Love

Hélène BRULLER

Glénat, 2009
64 pages, 13 euros



Bon, je ne reviendrais pas sur le principe de l'album si bien décrit par le grand Marc, chroniqueur de BD de son état. On aime ou on n'aime pas l'humour d'Hélène Bruller, ça ne se discute pas vraiment. Quant à moi, sans être aussi dure que l'ami Marc, je le rejoins quand même sur la puissance des gags. Les vacheries d'Hélène sur ses amis, sa soeur, son homme, sont plutôt acides, prêtent à sourire mais pas à rire aux éclats. Un Jean Yanne, par exemple, gros distributeur de vannes vilaines bien méchantes, savait dépasser la dimension de l'admissible pour entrer de manière grandiose dans l'odieux, et c'est dans cette outrance qu'on pouvait se permettre de glousser sans retenue.

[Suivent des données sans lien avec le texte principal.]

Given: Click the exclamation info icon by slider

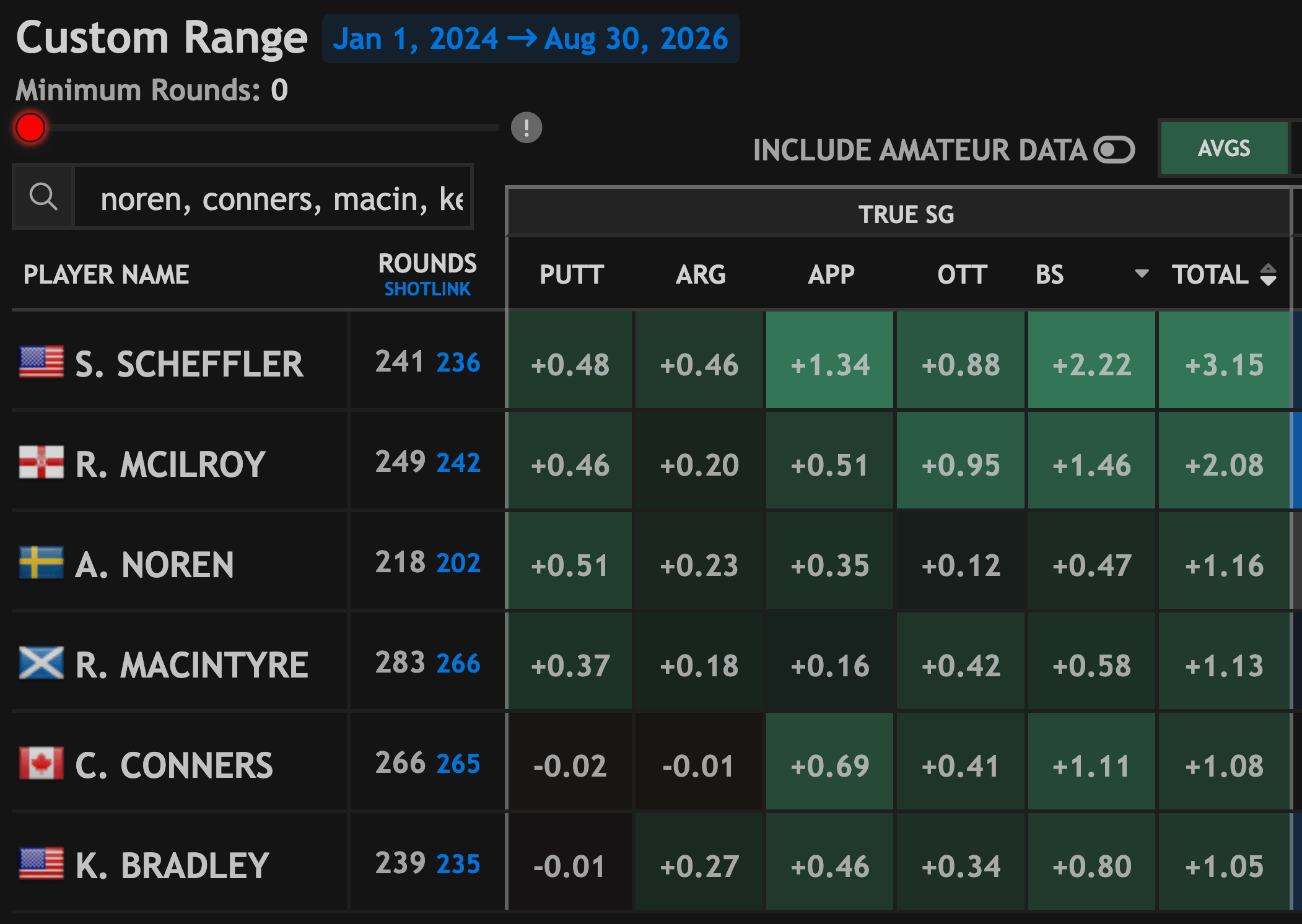Looking at the screenshot, I should pyautogui.click(x=526, y=128).
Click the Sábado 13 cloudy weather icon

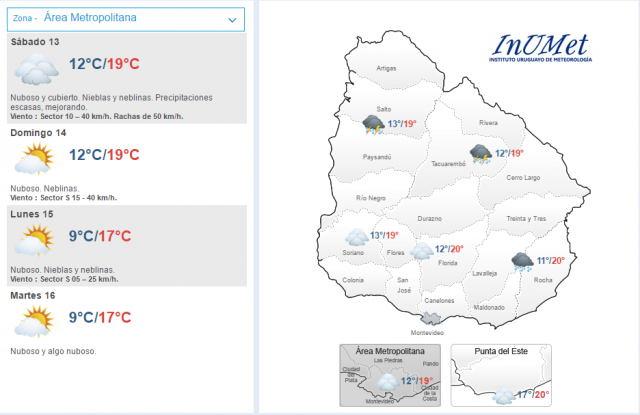coord(36,70)
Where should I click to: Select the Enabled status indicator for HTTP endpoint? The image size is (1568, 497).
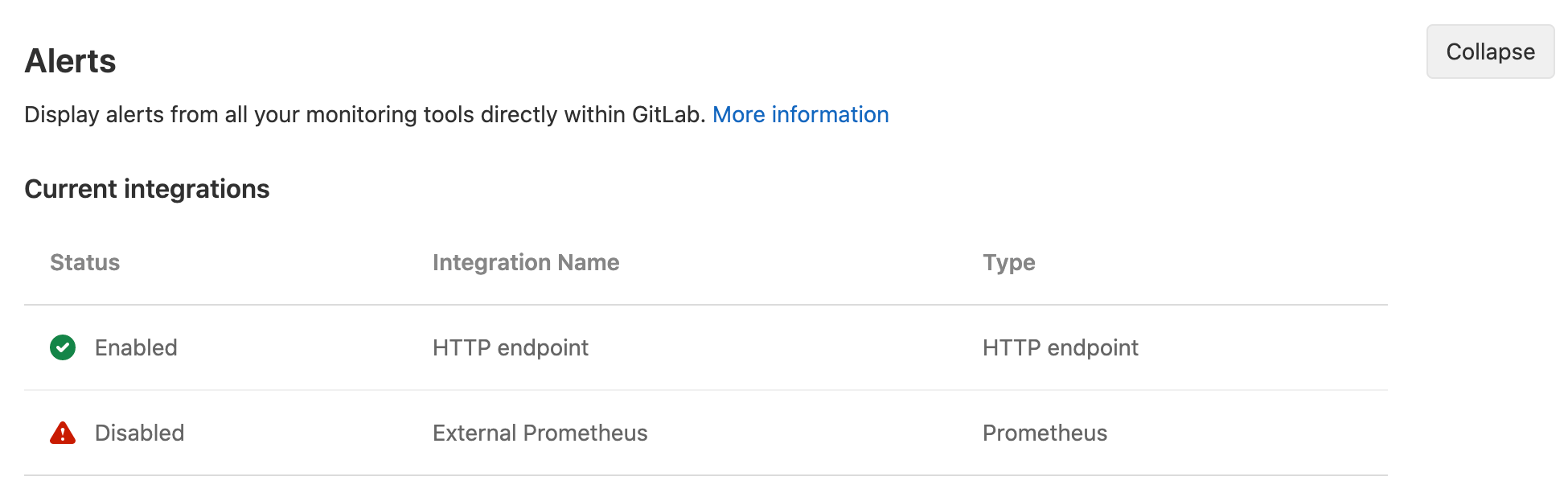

Je me rappelle pour ma part une sentence fameuse du monsieur, qui s'exerçait à sa propre encontre : " Pendant mon service militaire, on m'a testé mon QI et trouvé 29. C'est moins qu'une huître." Aujourd'hui je m'esclaffe toujours (et pourtant ça date !). Un petit extrait d'HB en comparaison : (c'est son éditeur qui lui parle) "- Et si on mettait sur la couverture de ton album un sticker avec écrit "Par la fille qui suce l'auteur de Titeuf" ? - Oui ... Je vais quand même en parler à Philippe ... - Ah. Alors c'est foutu." Difficile ... Mais il ne faut pas croire, une fois de temps en temps, au fil des pages, on reconnaît certains travers et ils sont joyeusement épinglés. Pas un album inoubliable, certes, mais pas si nul.